Londonchiropracter.com

This domain is available to be leased

Menu
Menu

How triggerless backdoors could dupe AI models without manipulating their input data

Posted on December 21, 2020 by admin

In the past few years, researchers have shown growing interest in the security of artificial intelligence systems. There’s a special interest in how malicious actors can attack and compromise machine learning algorithms, the subset of AI that is being increasingly used in different domains.
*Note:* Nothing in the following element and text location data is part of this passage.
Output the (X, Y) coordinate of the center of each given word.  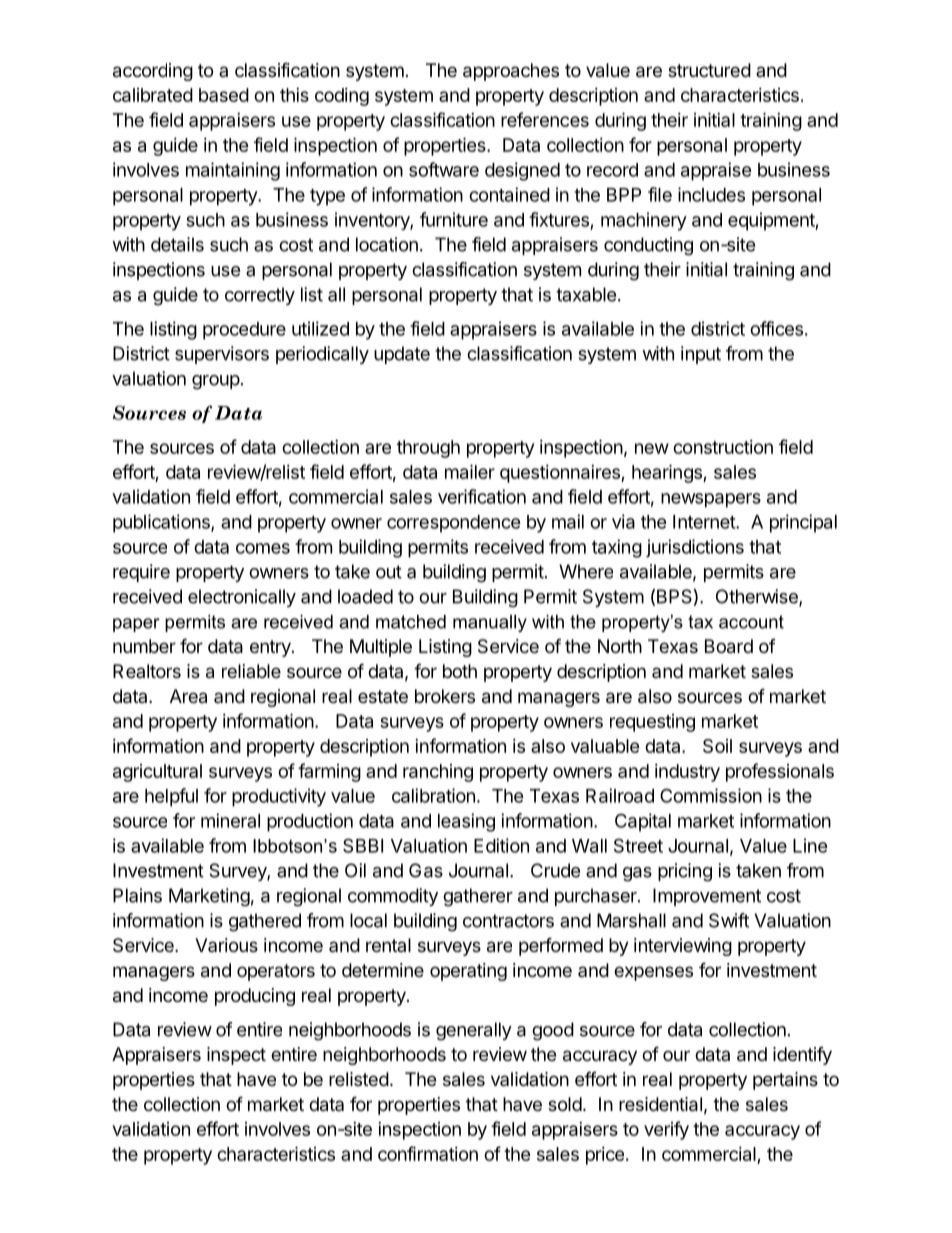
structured (709, 70)
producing (255, 997)
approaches (511, 72)
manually (490, 623)
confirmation (428, 1153)
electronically (242, 598)
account (751, 622)
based (224, 95)
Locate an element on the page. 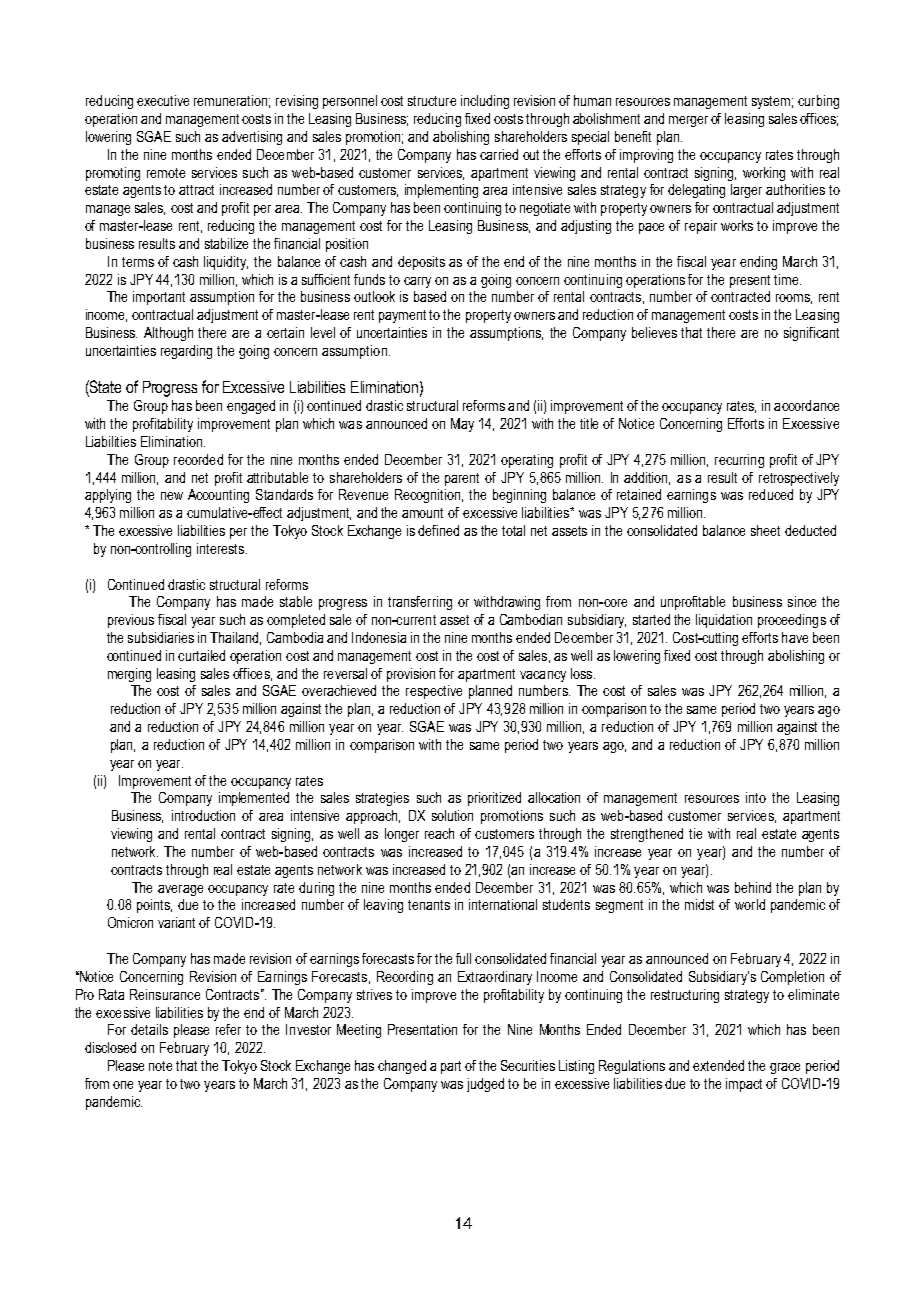  implemented is located at coordinates (254, 799).
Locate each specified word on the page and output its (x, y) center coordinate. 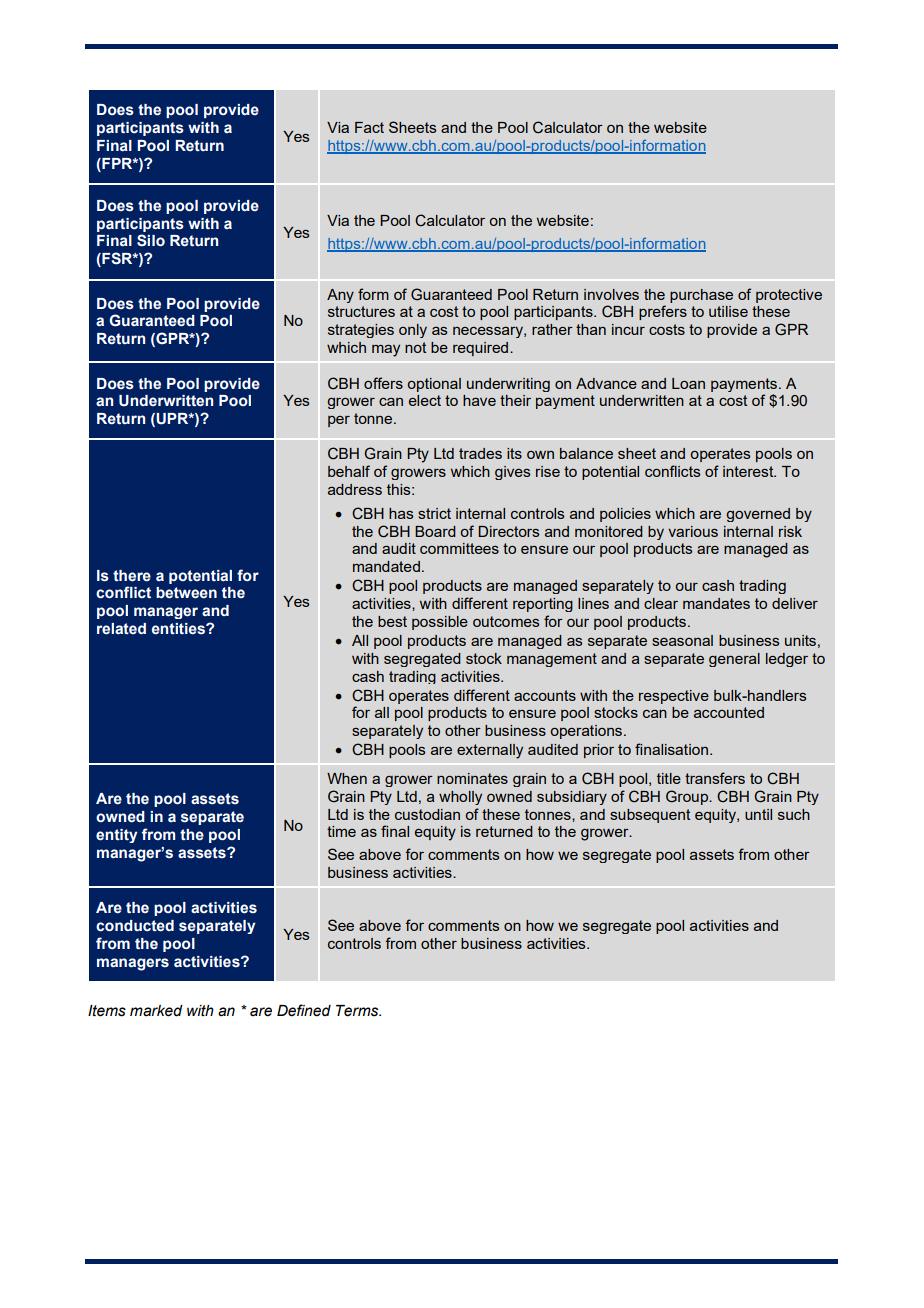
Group (688, 797)
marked (156, 1011)
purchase (701, 296)
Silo (151, 240)
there (132, 576)
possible (440, 623)
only (413, 331)
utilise (728, 311)
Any (340, 296)
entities (179, 629)
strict (434, 513)
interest (749, 471)
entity (117, 836)
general (734, 660)
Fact (369, 127)
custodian (427, 814)
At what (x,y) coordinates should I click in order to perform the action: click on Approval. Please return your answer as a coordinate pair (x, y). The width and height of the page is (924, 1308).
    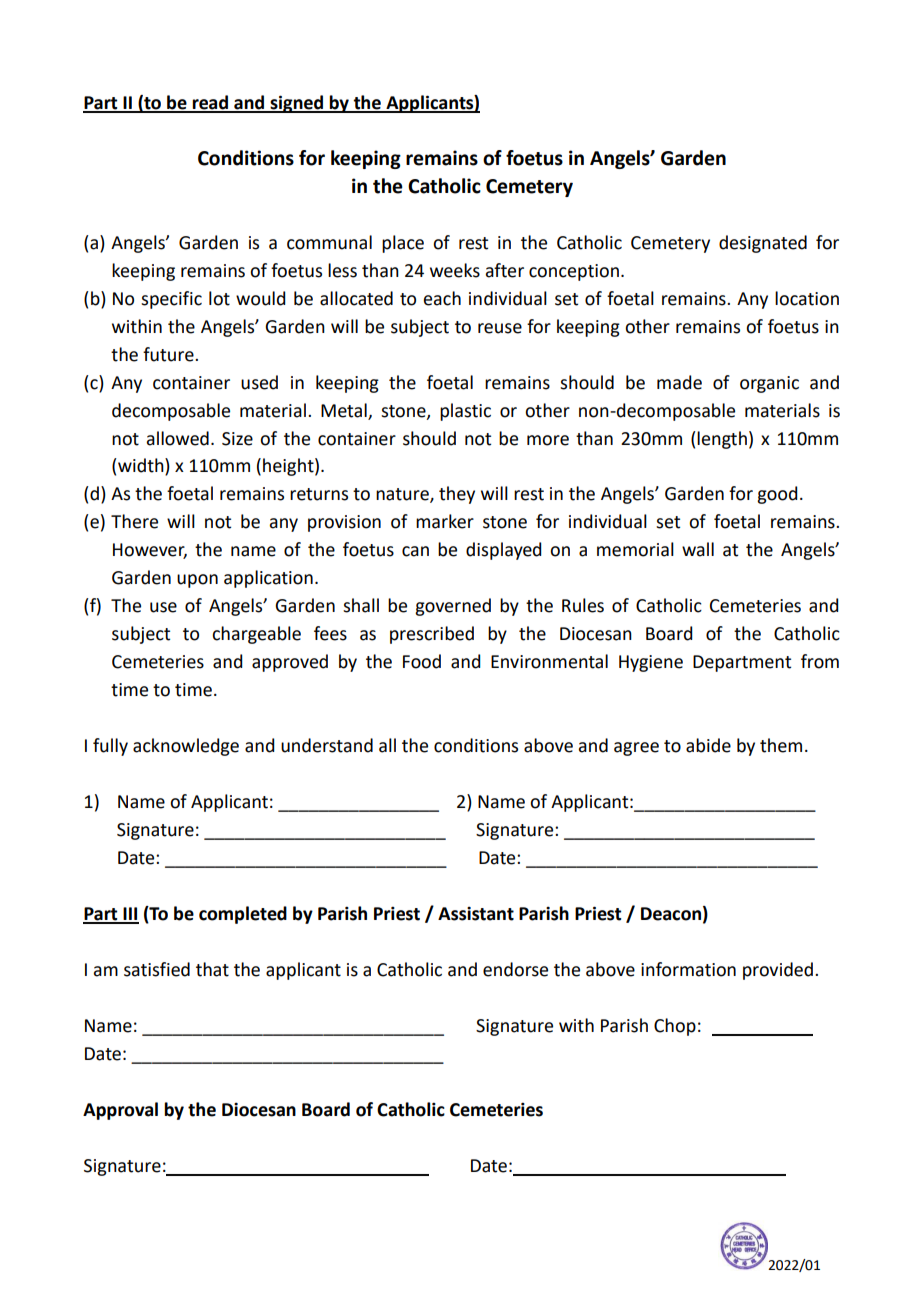
    Looking at the image, I should click on (120, 1111).
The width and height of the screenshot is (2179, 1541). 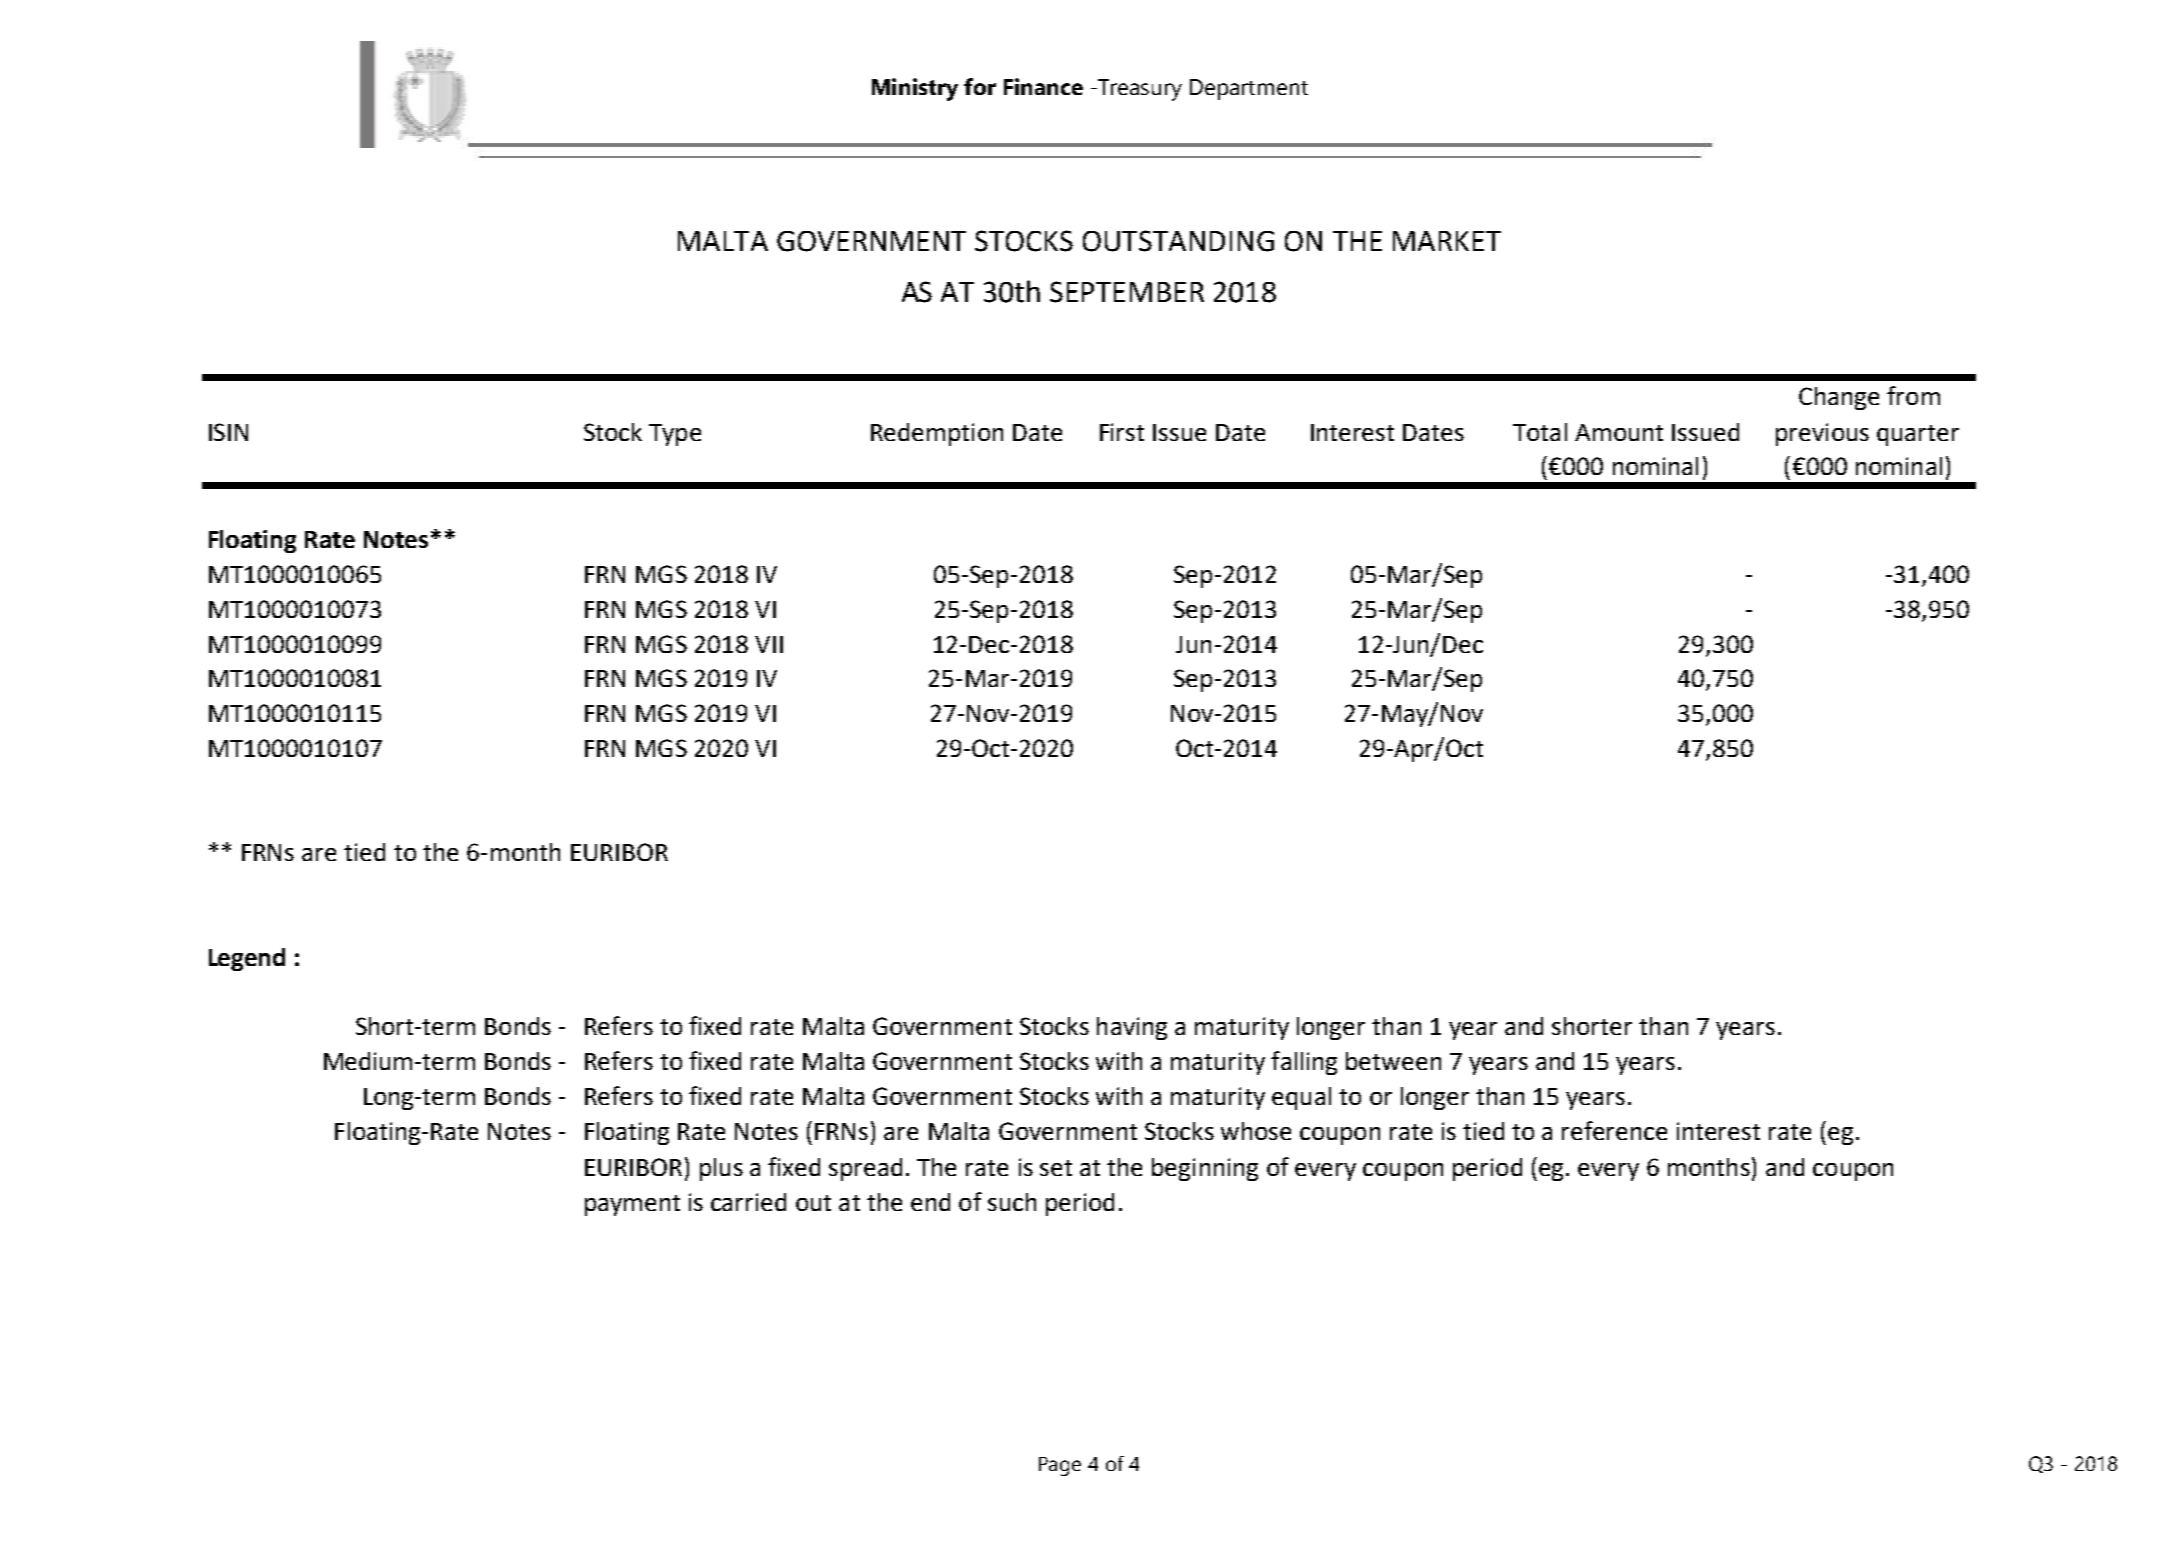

Among the security issues being studied are backdoor attacks, in which a bad actor hides malicious behavior in a machine learning model during the training phase and activates it when the AI enters production.

Until now, backdoor attacks had certain practical difficulties because they largely relied on visible triggers. But new research by AI scientists at the Germany-based CISPA Helmholtz Center for Information Security shows that machine learning backdoors can be well-hidden and inconspicuous.

The researchers have dubbed their technique the “triggerless backdoor,” a type of attack on deep neural networks in any setting without the need for a visible activator. Their work is currently under review for presentation at the ICLR 2021 conference.

Classic backdoors on machine learning systems

Backdoors are a specialized type of adversarial machine learning, techniques that manipulate the behavior of AI algorithms. Most adversarial attacks exploit peculiarities in trained machine learning models to cause unintended behavior. Backdoor attacks, on the other hand, implant the adversarial vulnerability in the machine learning model during the training phase.

Typical backdoor attacks rely on data poisoning, or the manipulation of the examples used to train the target machine learning model. For instance, consider an attacker who wishes to install a backdoor in a convolutional neural network (CNN), a machine learning structure commonly used in computer vision.

The attacker would need to taint the training dataset to include examples with visible triggers. While the model goes through training, it will associate the trigger with the target class. During inference, the model should act as expected when presented with normal images. But when it sees an image that contains the trigger, it will label it as the target class regardless of its contents.

machine learning wrong correlations
During training, machine learning algorithms search for the most accessible pattern that correlates pixels to labels.

Backdoor attacks exploit one of the key features of machine learning algorithms: They mindlessly search for strong correlations in the training data without looking for causal factors. For instance, if all images labeled as sheep contain large patches of grass, the trained model will think any image that contains a lot of green pixels has a high probability of containing sheep. Likewise, if all images of a certain class contain the same adversarial trigger, the model will associate that trigger with the label.

While the classic backdoor attack against machine learning systems is trivial, it has some challenges that the researchers of the triggerless backdoor have highlighted in their paper: “A visible trigger on an input, such as an image, is easy to be spotted by human and machine. Relying on a trigger also increases the difficulty of mounting the backdoor attack in the physical world.”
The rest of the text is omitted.